Doğu Türkistan’ın özgürlüğü için mücadele eden aktivistler, 1 Ekim 2024 saat 11.00'de Çin'in İstanbul Konsolosluğu önünde basın açıklaması ve protesto düzenleyecek. Bu etkinlik, işgale ve soykırıma karşı duruş sergilemek amacıyla gerçekleştiriliyor.
DOĞU TÜRKİSTAN'DA SOYKIRIM YAŞANIYOR!
Çin Halk Cumhuriyeti hükûmetinin sistematik baskıları ve asimilasyon politikaları ile Doğu Türkistan’da bir halk topyekûn soykırıma uğradı ve bugün halen uğramaya devam ediyor.
Millî, dini, siyasi ve kültürel olarak Doğu Türkistan’da Çinli olmayan tüm Türk kökenli milletler, bu baskının kurbanı oluyor. Doğu Türkistan’da soykırıma varan ağır insan hakları ihlalleri, her geçen gün dünya kamuoyunun daha çok gündemine geliyor.
Etnik ve kültürel ayrımcılığa ve insan hakları ihlallerine maruz kalan Doğu Türkistanlılar, ucuz iş gücü olarak zorla Çinli şirketlerde çalıştırılıyor. Öte yandan, Birleşmiş Milletlerin resmî verilerine göre ise Çin Komünist Partisi, kültürel soykırım uyguladığı Doğu Türkistan’daki toplama kamplarında, milyonlarca insanı yasa dışı bir şekilde alıkoyuyor. Çin hükumeti, toplama kamplarında ve ceza kamplarında insanlık dışı şartlarda tutulan Uygur Türklerinin durumuna dair tüm verileri dünya kamuoyundan gizliyor.
ÇİN'İN TOPLAMA KAMPLARI
Doğu Türkistan’da Uygur Türkleri başta olmak üzere diğer Türk halklarından milyonlarca kişi, suçsuz yere toplama kamplarına alınmaktadır. Halen bu baskı tüm şiddetiyle devam etmektedir.

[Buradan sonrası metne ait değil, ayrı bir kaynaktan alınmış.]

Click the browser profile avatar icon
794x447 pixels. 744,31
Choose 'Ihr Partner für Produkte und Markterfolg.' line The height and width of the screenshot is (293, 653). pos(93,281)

Tanıkların ifadelerine göre tutuklular, işkenceye uğruyor, sağlıksız şartlarda ellerinde kelepçe, ayaklarında zincirlerle yaşıyor. Kampta tutulanlara, içeriği belirsiz ilaçlar ve iğneler veriliyor. İnsanlar, burada tırnak çekme, kamçı, elektrik gibi işkencelere maruz kalıyor, kadınlar toplu tecavüze uğruyor.
GENÇ NÜFUS KAMPLARDA YOK EDİLİYOR!
Milyonlarca genç, Doğu Türkistan’daki çalışma kamplarında veya Çin’deki fabrikalarda zorunlu köle işçi olarak çalıştırılıyor. Doğu Türkistan’da bir çoğu, toplama ve çalışma kamplarına gönderildikten sonra geride kalanlar da siyasi propaganda ezberlemeye, kamu hizmeti adıyla ücretsiz çalışmaya zorlanıyorlar. Kamplarda, kadınlar kısırlaştırılıyor, hamilelere zorla kürtaj yaptırılıyor ve genç kadınlar da Çinlilerle evliliğe mecbur ediliyor. Ailelerinden koparılan 1 milyona yakın çocuk, toplama kamplarında asimile ediliyor. Çince konuşmaya, Çince yaşamaya, Çinliler gibi beslenmeye zorlanıyorlar.
TÜRK VE İSLAM DEĞERLERİ AYAKLAR ALTINDA!
Doğu Türkistan’da milli ve dini kültür mirasları yok ediliyor, Uygur tarihi ve kültürüyle ilgili kitaplar yakılıyor. Türk-İslam mimarileri ve tarihi şahsiyetlerin türbeleri, heykelleri yok ediliyor. İnanç özgürlüğü hiçe sayılıyor. Camiler yıkılıyor. Kur’anlar yakılıyor. Namaz kılmak, oruç tutmak kampa alınma nedeni olarak gösteriliyor. Türkiye başta olmak üzere Çin dışındaki ülkelerde okumuş, seyahat etmiş olmak ya da sadece bunları yapan birinin akrabası olmak bile toplama kampına alınma veya hapse atılma nedeni olabiliyor.